The point of these speculations is to highlight those small, limited platforms, if there are a few, restore a degree of tactical flexibility to KM operational planning that had been largely denied them IRL. How the KM shapes its own operational planning and concepts if they do go down a carrier development platform doesn't have to mean that the resulting product is necessarily what we expect with our current IRL hindsight. They can and will march to the beat of their own drum, using the sheet of music circumstance has given them. To date this thread has already covered the constraints any such project faces (AC off the Luftwaffe, limited construction base, when the KM actually get platforms and how long to learn their proper use, competition for resources etc.), but don't get too wedded to what modern naval aviation became is what I'm saying. Given resources, even if limited, and the deftness that German operational planning displayed during WW2, don't assume that the concepts and employment of carriers isn't dependent on a specific type or mindset.

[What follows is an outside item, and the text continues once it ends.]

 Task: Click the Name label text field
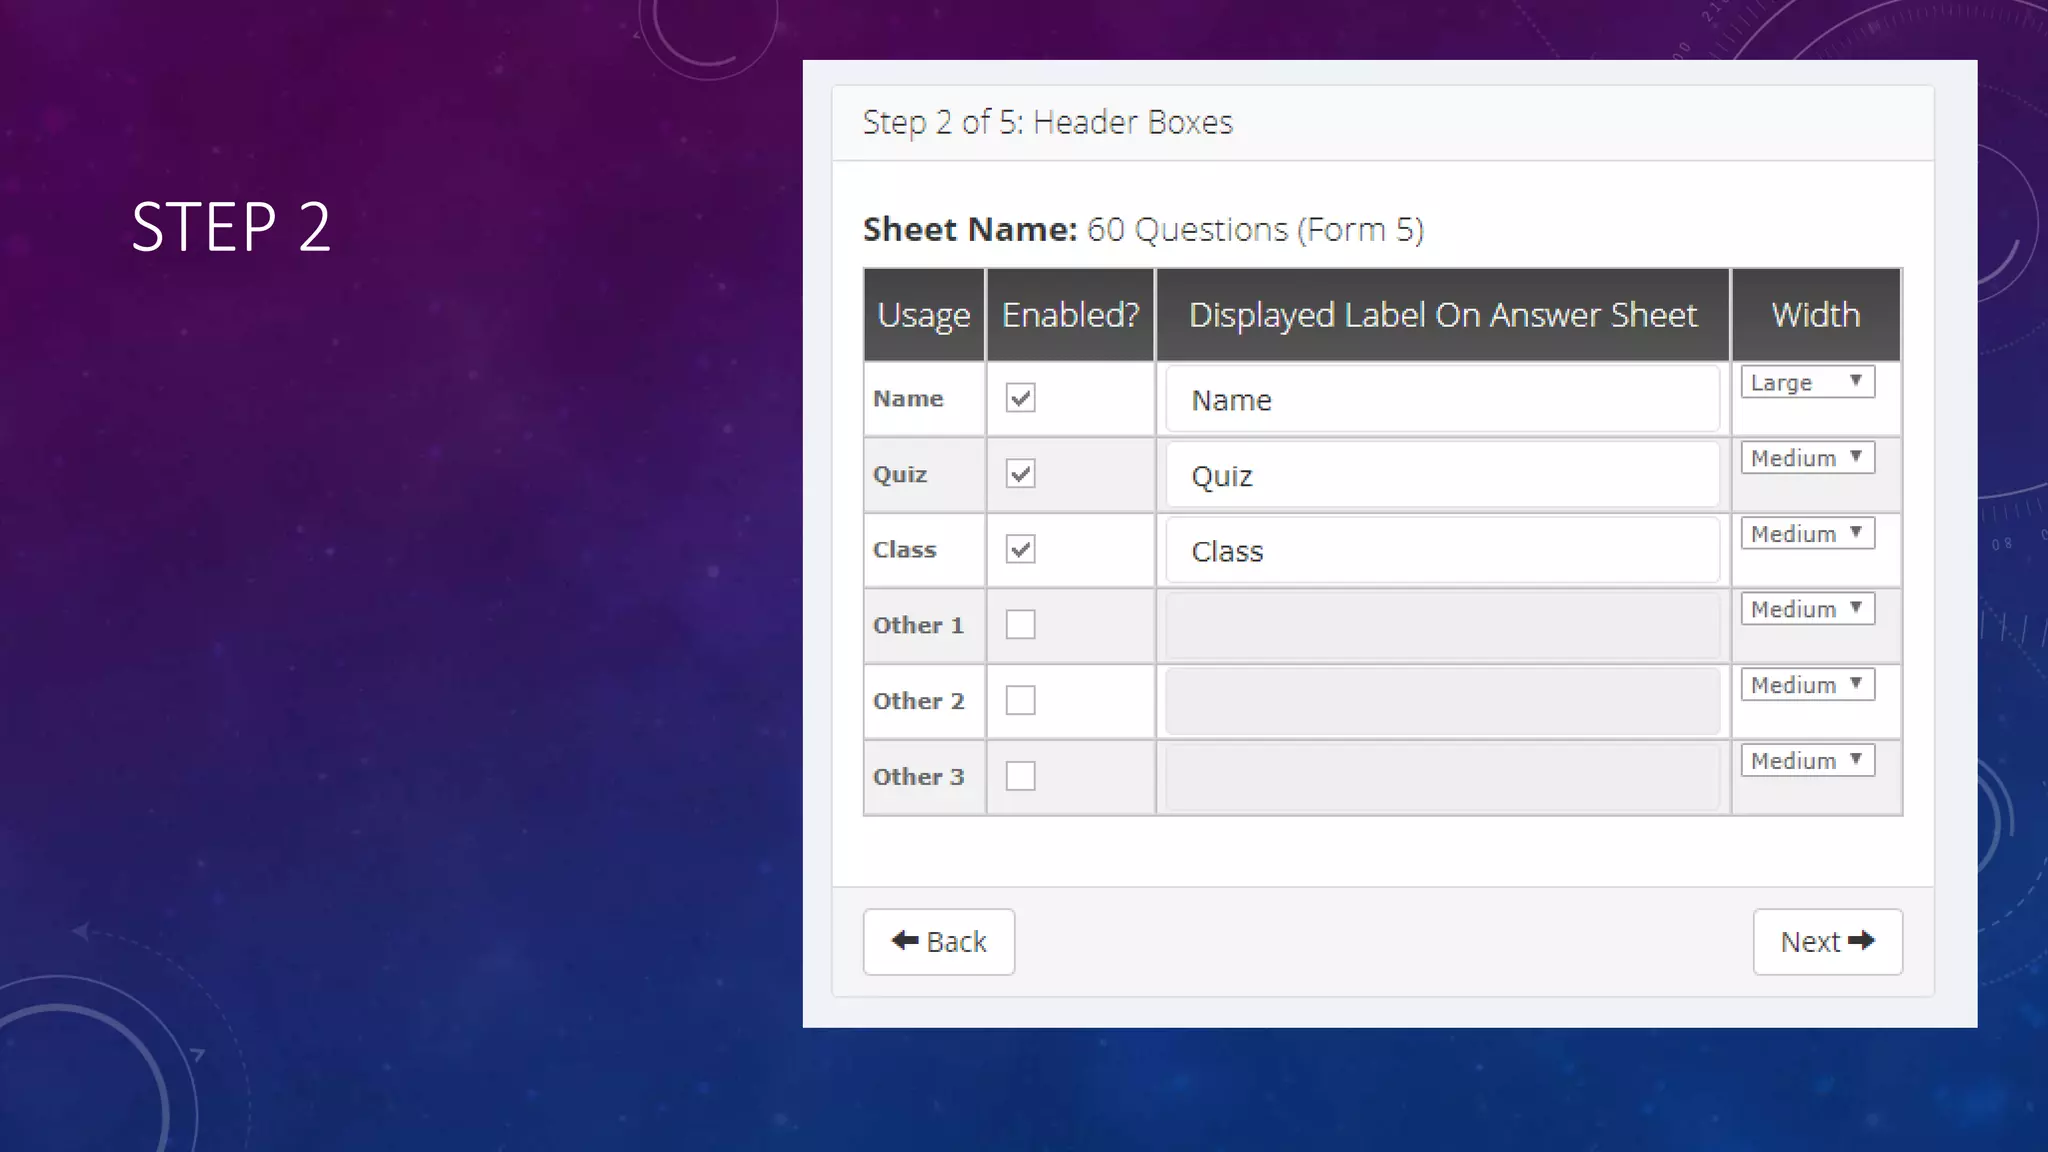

If it gives them tactical freedom then they will use it,
For me finally, I will say that thinking about it offers intrinsically interesting and not necessarily obvious implications. As an Allied Planner I can't help but feel exploring that potential fully is going to make my job so much harder.
I hope you enjoy my monolog and thoughts and hope it generates some interesting ideas and responses. Great Brainfood for enjoyment. Regards T.